The piece profiles a new generation of defense founders stepping up as the gap between Silicon Valley's innovation pace and Pentagon procurement cycles creates dangerous capability gaps. At 21, Reid is among the youngest CEOs working with the government today, building infrastructure to close that gap.
Connecting DC to Silicon Valley
Reid's path to founding Usul is unconventional but intentional. He grew up in Washington D.C. working for defense contractors throughout high school, then dropped out of Stanford to start Usul after seeing firsthand how broken the acquisition process was.

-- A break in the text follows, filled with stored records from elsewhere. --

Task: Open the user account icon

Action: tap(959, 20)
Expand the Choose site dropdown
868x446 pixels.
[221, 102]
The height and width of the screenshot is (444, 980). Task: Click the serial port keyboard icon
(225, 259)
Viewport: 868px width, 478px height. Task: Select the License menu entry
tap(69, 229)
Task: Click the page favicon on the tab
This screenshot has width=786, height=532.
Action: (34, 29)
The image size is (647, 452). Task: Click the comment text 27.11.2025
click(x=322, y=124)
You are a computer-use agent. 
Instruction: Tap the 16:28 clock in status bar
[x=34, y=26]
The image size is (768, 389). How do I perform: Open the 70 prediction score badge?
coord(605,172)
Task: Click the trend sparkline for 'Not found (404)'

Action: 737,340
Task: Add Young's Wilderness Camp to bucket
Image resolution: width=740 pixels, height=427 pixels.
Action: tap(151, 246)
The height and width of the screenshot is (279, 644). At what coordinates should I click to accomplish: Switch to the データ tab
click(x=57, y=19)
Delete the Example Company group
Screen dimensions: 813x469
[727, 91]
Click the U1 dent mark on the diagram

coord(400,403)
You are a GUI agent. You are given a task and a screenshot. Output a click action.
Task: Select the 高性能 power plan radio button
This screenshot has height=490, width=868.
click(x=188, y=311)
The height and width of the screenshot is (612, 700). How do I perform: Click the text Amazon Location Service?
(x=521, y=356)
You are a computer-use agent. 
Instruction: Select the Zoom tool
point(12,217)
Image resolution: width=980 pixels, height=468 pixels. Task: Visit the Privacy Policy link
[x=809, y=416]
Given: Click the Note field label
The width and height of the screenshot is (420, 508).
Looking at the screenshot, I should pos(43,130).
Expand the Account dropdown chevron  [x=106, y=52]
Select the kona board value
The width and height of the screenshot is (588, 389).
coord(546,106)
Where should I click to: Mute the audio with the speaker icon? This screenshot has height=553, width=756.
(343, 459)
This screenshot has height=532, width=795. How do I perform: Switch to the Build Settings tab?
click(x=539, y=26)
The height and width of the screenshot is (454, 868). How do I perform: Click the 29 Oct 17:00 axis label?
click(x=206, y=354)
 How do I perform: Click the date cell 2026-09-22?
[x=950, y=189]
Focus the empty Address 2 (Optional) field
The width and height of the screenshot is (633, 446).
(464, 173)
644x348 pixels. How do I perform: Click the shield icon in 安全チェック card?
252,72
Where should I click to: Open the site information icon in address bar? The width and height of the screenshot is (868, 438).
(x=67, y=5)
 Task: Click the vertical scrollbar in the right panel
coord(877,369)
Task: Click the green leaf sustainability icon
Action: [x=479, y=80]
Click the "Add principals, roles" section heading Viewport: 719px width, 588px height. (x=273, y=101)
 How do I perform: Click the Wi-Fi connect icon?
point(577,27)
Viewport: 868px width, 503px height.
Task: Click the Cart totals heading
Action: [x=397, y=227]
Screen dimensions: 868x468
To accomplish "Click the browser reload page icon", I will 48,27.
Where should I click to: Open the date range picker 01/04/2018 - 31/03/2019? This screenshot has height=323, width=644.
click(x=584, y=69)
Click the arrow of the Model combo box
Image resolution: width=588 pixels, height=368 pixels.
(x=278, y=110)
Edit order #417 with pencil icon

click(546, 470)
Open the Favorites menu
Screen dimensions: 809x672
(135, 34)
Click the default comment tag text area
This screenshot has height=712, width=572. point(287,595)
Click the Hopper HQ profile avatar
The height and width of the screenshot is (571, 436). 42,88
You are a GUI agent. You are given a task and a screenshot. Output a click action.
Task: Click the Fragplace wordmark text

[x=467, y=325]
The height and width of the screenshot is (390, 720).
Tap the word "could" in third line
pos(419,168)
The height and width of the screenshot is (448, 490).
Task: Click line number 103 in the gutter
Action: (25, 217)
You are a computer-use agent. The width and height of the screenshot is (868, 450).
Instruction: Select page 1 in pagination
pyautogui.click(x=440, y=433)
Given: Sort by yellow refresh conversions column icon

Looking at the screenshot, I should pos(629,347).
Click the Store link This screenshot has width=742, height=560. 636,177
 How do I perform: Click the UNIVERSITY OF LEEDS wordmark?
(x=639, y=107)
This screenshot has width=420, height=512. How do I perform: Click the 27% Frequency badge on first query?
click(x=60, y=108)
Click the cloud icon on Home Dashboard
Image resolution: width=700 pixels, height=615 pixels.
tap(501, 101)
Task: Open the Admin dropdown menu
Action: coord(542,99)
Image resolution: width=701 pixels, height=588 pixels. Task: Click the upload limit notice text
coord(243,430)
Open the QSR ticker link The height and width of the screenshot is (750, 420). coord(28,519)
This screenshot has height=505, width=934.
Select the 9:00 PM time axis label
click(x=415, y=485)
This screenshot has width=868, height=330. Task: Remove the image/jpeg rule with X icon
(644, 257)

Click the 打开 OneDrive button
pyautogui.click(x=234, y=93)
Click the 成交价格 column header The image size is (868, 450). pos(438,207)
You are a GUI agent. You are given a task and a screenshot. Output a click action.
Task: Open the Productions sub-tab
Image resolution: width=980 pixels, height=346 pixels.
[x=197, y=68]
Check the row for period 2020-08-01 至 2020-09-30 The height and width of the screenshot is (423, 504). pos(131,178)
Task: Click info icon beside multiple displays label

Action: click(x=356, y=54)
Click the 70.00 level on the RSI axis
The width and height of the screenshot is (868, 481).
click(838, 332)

"Companies like SpaceX and Palantir set the tone for founders like me to take their chance in the defense industry," Reid told Inc. "They can offer very incentivizing packages to kids, which is a door opener. It brings kids into an industry they might not have considered in the first place."
Defense Tech's New Guard
This moment matters because it signals a broader shift. Young engineers and builders increasingly see defense as a viable career path where they can make real impact. The article profiles founders like Ethan Thornton (21, Mach Industries) and Andrew Powell (32, Ethos) who are building autonomous weapons systems and pilot training software respectively.
What unites this generation isn't just youth. It's the conviction that America's defense technology stack needs to move faster, and that Silicon Valley innovation belongs in national security.
As Inc writes: "The future of national defense is intertwined with tech startups and their young founders, who appear poised to remain for the long haul."
We're proud to be part of this movement. The defense industrial base needs better infrastructure, and we're building it.